Supplied text:
Skip to content

ggrocco/stresstool

Repository files navigation

Distributed Stress Testing Tool

A flexible HTTP stress testing tool that supports both standalone and distributed execution modes.

Architecture Overview

The tool has been refactored to support a Controller-Node architecture for distributed load testing:

Components

  1. Controller:

    • Loads the test configuration file
    • Waits for worker nodes to connect
    • Distributes test specifications to all connected nodes
    • Coordinates test execution start
    • Aggregates and displays results from all nodes
  2. Node (Worker):

    • Connects to the controller
    • Receives test specifications
    • Executes tests with node-specific overrides
    • Reports progress and results back to the controller
  3. Standalone Mode:

    • Traditional single-instance execution
    • No network communication required

Usage

1. Standalone Mode (Single Machine)

Run tests directly without distribution:

./stresstool run -f config.yaml

Options:

  • -f, --file: Path to YAML configuration file (required)

Items:
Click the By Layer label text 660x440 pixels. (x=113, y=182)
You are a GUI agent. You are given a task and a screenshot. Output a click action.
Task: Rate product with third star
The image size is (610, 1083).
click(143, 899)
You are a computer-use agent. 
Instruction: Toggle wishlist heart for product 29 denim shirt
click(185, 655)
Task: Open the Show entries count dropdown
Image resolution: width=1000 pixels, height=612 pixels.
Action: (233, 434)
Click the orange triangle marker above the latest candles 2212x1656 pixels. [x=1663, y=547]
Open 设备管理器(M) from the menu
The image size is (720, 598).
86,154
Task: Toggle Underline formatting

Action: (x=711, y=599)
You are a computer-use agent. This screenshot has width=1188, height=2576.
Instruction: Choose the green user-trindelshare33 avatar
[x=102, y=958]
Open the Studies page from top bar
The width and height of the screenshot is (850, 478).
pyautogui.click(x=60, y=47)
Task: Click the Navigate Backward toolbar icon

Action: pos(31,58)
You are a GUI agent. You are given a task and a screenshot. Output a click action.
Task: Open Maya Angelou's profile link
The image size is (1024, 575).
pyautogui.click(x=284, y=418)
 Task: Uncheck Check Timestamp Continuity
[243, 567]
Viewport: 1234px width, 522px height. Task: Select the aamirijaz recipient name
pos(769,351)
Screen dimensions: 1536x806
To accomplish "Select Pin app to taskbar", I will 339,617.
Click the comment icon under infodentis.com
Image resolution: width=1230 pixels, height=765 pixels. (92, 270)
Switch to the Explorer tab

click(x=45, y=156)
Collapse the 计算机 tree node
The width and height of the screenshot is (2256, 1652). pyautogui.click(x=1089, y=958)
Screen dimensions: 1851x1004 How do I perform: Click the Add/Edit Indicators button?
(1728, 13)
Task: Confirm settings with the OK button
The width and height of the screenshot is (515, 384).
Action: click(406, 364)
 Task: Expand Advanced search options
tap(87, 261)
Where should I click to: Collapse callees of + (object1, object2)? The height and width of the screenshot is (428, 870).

Work instructions:
- A) According to the stress testing tool README, which component receives test specifications and executes them with node-specific overrides?
- B) Continue the stress testing tool README from the point where it ends.

Responses in order:
- A) The Node (Worker).

- B)
  • --verbose: Print detailed logs
  • --dry-run: Validate config without executing tests
  • --parallel: Run all tests in parallel

2. Distributed Mode (Controller + Nodes)

Step 1: Start the Controller

./stresstool controller -f config.yaml --listen :8090

The controller will:

  • Load the configuration
  • Listen for node connections
  • Wait for your command to start tests

Options:

  • -f, --file: Path to YAML configuration file (required)
  • --listen: Address to listen on (default: :8090)
  • --web: Enable the web UI for triggering tests
  • --web-port: Port for the web UI server (default: 8091, requires --web)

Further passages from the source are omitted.